Recurrence risk of preterm birth in subsequent twin pregnancy after preterm singleton delivery
Article first published online: 19 OCT 2012
© 2012 The Authors BJOG An International Journal of Obstetrics and Gynaecology © 2012 RCOG
BJOG: An International Journal of Obstetrics & Gynaecology
Volume 119, Issue 13, pages 1624–1629, December 2012
How to Cite
Schaaf, J., Hof, M., Mol, B., Abu-Hanna, A. and Ravelli, A. (2012), Recurrence risk of preterm birth in subsequent twin pregnancy after preterm singleton delivery. BJOG: An International Journal of Obstetrics & Gynaecology, 119: 1624–1629. doi: 10.1111/j.1471-0528.2012.03504.x
- Issue published online: 12 NOV 2012
- Article first published online: 19 OCT 2012
- Accepted 6 August 2012. Published Online 19 October 2012.
- preterm birth;
- recurrence risk;
- singleton pregnancy;
- twin pregnancy
Please cite this paper as: Schaaf J, Hof M, Mol B, Abu-Hanna A, Ravelli A. Recurrence risk of preterm birth in subsequent twin pregnancy after preterm singleton delivery.BJOG 2012;119:1624–1629.

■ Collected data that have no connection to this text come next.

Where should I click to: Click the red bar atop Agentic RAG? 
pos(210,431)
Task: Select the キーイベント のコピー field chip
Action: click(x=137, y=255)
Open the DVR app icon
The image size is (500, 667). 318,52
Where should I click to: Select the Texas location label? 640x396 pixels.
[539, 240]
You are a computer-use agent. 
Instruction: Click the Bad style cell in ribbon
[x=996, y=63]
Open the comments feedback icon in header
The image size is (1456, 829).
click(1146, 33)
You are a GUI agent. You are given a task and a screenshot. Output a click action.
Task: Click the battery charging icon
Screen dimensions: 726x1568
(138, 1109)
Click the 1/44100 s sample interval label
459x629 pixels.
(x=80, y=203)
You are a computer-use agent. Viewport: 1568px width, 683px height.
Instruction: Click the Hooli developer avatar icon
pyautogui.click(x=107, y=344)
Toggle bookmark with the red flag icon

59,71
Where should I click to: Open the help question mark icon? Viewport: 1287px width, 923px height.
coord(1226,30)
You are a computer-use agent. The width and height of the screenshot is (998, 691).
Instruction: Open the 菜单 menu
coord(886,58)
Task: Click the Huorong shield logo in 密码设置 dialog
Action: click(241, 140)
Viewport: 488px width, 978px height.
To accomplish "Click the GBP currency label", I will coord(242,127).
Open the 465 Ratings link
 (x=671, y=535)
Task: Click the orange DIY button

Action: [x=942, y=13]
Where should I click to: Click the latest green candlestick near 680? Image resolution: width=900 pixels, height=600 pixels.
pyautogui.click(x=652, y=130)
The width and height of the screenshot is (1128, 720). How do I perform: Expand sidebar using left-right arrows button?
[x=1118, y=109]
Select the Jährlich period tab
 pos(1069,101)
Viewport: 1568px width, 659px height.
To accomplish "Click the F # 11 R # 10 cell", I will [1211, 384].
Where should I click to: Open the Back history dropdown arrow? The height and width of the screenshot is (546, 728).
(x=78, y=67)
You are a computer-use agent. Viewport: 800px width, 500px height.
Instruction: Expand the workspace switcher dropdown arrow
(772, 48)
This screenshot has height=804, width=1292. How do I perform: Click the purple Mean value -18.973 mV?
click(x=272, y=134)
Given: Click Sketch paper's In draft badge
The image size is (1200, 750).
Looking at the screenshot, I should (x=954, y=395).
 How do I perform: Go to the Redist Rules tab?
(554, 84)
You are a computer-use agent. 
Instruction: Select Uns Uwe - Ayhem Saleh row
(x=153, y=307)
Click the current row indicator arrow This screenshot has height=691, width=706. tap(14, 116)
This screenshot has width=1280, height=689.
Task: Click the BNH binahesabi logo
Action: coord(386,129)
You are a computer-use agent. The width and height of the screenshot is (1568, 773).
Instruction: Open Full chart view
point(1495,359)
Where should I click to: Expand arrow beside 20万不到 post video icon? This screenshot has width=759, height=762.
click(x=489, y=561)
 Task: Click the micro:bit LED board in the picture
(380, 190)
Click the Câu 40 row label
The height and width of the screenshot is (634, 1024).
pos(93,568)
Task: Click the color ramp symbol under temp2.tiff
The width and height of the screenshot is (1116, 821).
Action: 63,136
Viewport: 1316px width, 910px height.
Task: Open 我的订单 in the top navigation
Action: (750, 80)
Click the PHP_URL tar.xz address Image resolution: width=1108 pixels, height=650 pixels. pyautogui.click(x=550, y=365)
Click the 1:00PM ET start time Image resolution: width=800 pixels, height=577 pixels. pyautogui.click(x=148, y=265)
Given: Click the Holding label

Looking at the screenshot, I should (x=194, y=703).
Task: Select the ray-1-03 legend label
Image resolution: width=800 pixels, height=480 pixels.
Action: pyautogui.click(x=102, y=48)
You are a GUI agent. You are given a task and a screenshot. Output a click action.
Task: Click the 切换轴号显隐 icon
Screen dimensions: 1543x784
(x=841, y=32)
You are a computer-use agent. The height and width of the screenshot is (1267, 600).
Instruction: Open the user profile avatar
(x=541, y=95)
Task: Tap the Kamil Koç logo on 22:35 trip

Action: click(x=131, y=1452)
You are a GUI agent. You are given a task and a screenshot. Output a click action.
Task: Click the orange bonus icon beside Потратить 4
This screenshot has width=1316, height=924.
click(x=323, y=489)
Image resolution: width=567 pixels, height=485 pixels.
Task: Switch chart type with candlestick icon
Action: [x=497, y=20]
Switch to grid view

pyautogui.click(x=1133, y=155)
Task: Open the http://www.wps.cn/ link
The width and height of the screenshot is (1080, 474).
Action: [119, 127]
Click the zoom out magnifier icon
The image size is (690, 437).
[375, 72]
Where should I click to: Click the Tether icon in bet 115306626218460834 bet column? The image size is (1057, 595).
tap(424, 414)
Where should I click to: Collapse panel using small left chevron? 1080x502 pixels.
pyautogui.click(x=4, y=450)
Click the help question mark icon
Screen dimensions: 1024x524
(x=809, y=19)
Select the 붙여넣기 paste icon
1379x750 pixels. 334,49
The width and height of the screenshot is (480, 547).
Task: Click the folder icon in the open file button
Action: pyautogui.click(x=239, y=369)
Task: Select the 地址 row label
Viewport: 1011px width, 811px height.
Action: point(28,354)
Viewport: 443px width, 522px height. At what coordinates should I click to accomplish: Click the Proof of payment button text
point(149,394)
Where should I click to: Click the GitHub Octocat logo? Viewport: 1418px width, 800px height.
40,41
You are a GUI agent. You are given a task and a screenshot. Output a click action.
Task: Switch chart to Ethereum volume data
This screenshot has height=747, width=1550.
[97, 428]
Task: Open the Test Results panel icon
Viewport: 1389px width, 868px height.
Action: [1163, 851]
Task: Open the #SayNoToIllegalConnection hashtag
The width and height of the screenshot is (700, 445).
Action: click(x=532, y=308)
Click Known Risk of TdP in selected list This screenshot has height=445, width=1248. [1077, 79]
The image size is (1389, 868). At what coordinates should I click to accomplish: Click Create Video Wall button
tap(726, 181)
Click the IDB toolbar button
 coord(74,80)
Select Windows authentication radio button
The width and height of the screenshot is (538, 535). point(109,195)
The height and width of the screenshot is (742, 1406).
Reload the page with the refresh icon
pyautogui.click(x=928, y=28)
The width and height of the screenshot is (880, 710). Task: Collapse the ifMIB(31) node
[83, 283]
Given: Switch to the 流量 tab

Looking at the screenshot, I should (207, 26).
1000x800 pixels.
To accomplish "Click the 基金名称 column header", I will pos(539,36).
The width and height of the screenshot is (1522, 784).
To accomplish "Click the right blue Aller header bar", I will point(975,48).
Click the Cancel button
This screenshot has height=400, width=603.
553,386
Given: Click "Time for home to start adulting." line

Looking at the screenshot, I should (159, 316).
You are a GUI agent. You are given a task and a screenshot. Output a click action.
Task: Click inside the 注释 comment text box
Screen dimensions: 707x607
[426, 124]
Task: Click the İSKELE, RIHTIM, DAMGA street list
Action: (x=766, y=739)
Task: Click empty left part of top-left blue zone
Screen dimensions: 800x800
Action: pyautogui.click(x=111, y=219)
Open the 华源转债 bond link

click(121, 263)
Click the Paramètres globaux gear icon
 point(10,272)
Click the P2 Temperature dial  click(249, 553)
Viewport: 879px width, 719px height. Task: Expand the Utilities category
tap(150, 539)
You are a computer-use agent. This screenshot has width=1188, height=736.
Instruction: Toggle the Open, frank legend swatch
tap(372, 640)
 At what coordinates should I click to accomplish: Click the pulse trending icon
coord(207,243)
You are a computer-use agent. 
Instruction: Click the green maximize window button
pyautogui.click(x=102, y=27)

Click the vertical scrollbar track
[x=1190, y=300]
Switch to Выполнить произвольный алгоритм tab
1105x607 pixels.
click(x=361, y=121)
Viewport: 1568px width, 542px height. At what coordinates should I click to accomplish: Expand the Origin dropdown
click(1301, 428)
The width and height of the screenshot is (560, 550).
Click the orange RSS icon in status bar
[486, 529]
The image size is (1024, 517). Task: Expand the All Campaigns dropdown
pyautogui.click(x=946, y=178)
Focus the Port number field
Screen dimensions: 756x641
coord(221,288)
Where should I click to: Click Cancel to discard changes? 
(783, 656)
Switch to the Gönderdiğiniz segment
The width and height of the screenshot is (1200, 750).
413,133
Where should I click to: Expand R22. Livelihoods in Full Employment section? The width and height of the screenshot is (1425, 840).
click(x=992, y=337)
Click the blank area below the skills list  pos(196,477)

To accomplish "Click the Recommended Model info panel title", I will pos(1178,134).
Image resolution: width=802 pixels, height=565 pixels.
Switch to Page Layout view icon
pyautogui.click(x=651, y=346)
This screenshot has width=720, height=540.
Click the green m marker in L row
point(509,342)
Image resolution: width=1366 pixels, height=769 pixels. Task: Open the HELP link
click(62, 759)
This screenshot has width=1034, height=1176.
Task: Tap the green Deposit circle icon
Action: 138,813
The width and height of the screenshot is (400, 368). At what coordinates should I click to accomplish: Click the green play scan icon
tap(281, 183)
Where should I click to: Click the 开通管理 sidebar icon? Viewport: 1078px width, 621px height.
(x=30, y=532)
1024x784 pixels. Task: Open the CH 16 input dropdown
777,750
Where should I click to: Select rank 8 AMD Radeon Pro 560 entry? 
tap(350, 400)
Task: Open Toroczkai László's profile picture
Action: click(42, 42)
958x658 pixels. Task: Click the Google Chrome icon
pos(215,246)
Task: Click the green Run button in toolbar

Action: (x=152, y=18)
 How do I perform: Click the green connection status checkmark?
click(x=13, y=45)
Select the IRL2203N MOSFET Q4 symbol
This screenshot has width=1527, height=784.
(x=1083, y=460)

Objective To determine the risk of preterm birth in a subsequent twin pregnancy after previous singleton preterm birth.
Design Cohort study.
Setting Nationwide study in the Netherlands.
Population In all, 4071 nulliparous women who had a singleton delivery followed by a subsequent twin delivery between the years 1999 and 2007 were studied.
Methods Outcome of subsequent twin pregnancy of women with a history of preterm singleton delivery was compared with pregnancy outcome of women with a history of term singleton delivery. First deliveries were subdivided into iatrogenic and spontaneous preterm deliveries. Furthermore analyses were performed by subgroups for gestational age at the time of singleton delivery.
Main outcome measure Spontaneous preterm birth (<37 weeks of gestation) in subsequent twin pregnancy.
Results In the index singleton pregnancy, preterm birth occurred in 232 (5.7%) of 4071 women. The risk of subsequent twin preterm birth was significantly higher after previous singleton preterm delivery (56.9 versus 20.9%; odds ratio 5.0; 95% CI 3.8–6.6). Risk of subsequent twin preterm birth was dependent on the severity of previous singleton preterm birth and was highest after preceding spontaneous instead of iatrogenic singleton preterm delivery.
Conclusion Preterm birth of a singleton gestation is associated with an increased risk of spontaneous preterm birth in a subsequent twin pregnancy.